The activities of US law enforcement agencies remain of great concern to the rest of the world. In its statement, the A29 points out that the question of massive and indiscriminate surveillance is a key element of the CJEU’s analysis. It believes that such surveillance is incompatible with the EU legal framework, and that existing transfer tools are not the solution to this issue.

It is becoming clear that the repeated assertions of the CJEU in its ruling, that personal data when on the US territory is subject to massive surveillance, and that the current legal regime in the United States requires companies to “disregard … without limitation” the prospective rules laid down by the Safe Harbor when they conflict with US national security and public interest are affecting the reasoning of the EEA Data Protection Commissioners and may also be getting traction outside the European Economic Area. The CJEU opinion also points at other deficiencies in the US legal regime, such as a lack of access and correction rights.

The invalidation of the 2000/520 Safe Harbor Decision does not solve these fundamental issues. It is hard to see how data transferred from the EEA to the United States under BCRs or Standard Contractual clauses would not suffer the same fate. The next few months will be very busy and will see extensive activities in the United States, throughout Europe, and probably in other parts of the world. Hopefully the wake-up call provided by the CJEU ruling will pave the way to effective and productive negotiations that find a solution that help revive commerce and exchanges between the affected countries.

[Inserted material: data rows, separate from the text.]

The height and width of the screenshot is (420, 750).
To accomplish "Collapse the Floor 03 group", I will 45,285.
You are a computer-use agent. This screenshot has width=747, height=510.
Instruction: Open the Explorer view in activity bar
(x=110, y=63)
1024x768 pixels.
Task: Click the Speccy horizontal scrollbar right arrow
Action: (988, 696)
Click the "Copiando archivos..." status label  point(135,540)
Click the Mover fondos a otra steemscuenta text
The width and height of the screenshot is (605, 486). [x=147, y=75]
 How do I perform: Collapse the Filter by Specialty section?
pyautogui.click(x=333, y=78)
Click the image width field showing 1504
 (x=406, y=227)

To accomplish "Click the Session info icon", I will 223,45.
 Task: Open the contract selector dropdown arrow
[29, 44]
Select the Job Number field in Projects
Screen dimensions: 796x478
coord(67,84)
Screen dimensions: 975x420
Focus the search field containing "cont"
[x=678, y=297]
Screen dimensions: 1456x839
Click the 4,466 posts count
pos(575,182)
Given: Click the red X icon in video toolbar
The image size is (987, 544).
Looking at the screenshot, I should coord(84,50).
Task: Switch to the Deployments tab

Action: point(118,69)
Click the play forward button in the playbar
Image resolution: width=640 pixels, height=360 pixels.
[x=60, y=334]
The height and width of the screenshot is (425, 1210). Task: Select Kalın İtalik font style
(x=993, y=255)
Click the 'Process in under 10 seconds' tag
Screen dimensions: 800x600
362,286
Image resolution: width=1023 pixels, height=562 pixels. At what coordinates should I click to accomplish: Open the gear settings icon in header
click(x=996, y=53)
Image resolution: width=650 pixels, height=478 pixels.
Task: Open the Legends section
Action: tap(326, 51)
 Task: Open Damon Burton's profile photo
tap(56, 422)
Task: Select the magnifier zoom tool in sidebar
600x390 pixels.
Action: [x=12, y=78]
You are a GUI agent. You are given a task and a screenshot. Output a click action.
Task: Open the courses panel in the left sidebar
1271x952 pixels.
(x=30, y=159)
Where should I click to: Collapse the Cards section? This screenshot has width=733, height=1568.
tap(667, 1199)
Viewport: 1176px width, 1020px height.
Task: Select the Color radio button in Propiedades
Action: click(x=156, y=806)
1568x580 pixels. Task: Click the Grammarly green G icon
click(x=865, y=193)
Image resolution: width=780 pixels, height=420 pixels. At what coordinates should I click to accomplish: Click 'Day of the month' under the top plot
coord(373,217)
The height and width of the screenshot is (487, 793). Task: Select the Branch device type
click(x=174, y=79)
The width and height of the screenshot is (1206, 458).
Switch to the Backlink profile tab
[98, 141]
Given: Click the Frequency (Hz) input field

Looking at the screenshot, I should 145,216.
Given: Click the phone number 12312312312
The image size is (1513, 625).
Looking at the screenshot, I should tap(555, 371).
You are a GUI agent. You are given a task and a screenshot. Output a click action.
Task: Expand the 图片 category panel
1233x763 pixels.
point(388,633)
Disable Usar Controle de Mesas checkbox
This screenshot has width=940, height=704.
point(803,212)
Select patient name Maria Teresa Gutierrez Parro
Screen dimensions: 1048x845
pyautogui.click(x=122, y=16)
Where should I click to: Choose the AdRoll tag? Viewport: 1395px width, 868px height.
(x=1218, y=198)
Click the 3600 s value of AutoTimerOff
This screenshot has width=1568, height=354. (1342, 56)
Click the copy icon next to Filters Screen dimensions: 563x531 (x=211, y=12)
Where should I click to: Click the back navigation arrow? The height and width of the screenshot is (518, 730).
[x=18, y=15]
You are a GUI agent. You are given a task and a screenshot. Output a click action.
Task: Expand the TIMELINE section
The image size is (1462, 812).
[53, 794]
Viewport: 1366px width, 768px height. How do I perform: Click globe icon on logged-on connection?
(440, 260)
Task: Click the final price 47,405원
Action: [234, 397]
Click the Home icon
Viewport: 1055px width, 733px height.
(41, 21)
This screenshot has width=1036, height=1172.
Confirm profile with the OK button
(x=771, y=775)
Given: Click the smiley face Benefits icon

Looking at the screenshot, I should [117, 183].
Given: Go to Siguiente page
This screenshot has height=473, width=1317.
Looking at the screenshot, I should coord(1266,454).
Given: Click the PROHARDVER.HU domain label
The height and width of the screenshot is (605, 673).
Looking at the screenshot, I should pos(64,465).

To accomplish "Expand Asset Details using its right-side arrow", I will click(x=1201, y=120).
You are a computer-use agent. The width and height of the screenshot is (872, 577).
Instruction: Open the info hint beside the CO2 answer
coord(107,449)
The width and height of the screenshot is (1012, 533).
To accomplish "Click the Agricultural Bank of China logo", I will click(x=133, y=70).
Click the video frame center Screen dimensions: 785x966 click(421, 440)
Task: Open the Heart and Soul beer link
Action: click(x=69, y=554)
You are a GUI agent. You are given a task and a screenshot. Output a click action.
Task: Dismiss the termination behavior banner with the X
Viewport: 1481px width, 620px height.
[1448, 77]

In the meantime, US companies must urgently evaluate their situation and take appropriate remedial measures to meet the data protection standards in the countries in which they currently do business. The January 2016 deadline, set by the A29 Working Party, is a very important deadline. US companies should take the time, this Fall, to reshape their crossborder data transfer solutions to address the significant challenges created by the invalidation of the EU-US Safe Harbor, and the associated ramifications such as the Israeli decision.